- Born: 1928 Lausanne, Switzerland
- Died: 9 September 2013 (aged 84–85)
- Resting place: Moukhtara, Lebanon
- Spouse: Kamal Jumblatt ​ ​(m. 1948)​
- Children: Walid Jumblatt
- Parents: Shakib Arslan (father); Salima El Khass (mother);

= May Arslan =

Lebanese Druze woman (1928–2013)

May Arslan (1928–2013) was a Lebanese woman who was a member of the Arslan family, and her father was Shakib Arslan. She was the mother of Walid Jumblatt and the spouse of Kamal Jumblatt, founder and leader of the Progressive Socialist Party.

==Biography==
Arslan was born in Lausanne, Switzerland, in 1928 into a well-established Druze lineage. She was the daughter of Shakib Arslan who was in exile in Switzerland when she was born. Her mother was a Circassian woman, Salima El Khass, who was twenty years younger than Shakib Arslan. She was born in Russia and her family fled to Jordan due to violent persecution of Muslims by the Russian authorities. According to Druze teachings Arslan was considered to be a Muslim, due to both her father's conversion to Islam, and her mother being a Muslim too. Then they settled in Istanbul where she met with Shakib Arslan who was serving as a deputy in the Ottoman Parliament for his native province of Hauran. They married in Beirut in 1916. May Arslan had a brother, Ghaleb, and a sister, Nazimah.

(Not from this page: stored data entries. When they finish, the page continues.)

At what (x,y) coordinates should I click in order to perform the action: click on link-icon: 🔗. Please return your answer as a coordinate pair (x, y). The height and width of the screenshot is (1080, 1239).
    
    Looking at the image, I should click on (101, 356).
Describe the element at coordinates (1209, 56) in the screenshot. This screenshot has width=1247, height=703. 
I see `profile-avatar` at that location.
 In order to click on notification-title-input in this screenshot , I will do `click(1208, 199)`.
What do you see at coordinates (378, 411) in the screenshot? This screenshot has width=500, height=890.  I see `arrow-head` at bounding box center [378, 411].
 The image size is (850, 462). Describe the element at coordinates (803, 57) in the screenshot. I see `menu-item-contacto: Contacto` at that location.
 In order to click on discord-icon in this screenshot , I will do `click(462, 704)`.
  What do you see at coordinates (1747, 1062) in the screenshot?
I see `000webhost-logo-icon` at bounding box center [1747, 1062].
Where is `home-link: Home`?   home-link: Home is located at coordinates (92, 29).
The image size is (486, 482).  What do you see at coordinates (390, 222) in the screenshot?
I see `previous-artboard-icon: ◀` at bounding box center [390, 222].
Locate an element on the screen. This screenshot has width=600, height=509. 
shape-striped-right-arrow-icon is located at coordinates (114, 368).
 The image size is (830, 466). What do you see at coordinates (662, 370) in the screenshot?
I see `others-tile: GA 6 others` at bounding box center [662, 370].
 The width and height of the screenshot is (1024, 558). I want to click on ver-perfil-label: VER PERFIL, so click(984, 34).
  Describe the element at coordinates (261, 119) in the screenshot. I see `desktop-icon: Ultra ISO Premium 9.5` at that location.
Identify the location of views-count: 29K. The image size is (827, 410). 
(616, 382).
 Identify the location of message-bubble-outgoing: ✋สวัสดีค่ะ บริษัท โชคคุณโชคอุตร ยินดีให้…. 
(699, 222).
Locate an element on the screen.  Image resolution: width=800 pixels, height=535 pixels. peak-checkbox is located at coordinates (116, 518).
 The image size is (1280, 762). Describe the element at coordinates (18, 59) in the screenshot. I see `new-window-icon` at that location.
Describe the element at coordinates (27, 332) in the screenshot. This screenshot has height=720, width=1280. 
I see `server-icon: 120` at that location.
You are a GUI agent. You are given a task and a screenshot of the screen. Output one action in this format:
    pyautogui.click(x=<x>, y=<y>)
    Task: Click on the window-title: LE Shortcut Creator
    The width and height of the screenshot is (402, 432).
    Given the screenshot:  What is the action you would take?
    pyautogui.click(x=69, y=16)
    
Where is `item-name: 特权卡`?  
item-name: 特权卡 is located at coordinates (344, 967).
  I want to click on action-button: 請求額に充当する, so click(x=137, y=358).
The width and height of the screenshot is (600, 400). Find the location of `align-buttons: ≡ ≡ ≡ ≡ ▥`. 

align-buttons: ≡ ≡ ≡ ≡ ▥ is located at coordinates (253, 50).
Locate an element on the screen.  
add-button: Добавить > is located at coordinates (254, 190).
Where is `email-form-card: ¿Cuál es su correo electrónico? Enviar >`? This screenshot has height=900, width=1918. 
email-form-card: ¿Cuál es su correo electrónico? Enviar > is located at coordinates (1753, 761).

May Arslan was first educated in Lebanon and attended French Lycée in Beirut. She received higher education in France. She married Kamal Jumblatt in Geneva on 1 May 1948. Kamal's family was considered Druze, although while the Arslan was notably considered to be also Druze, due to her mother's lineage, she was not. They had a son, Walid Jumblatt. Although their marriage was for love, Kamal Jumblatt and May Arslan divorced. She resided in Paris between 1954 and 1963 and settled there again in 1965.

Arslan's former husband Kamal Jumblatt was assassinated in 1977. May Arslan died on 9 September 2013 at age 85. A funeral ceremony was held in Moukhtara on 11 September.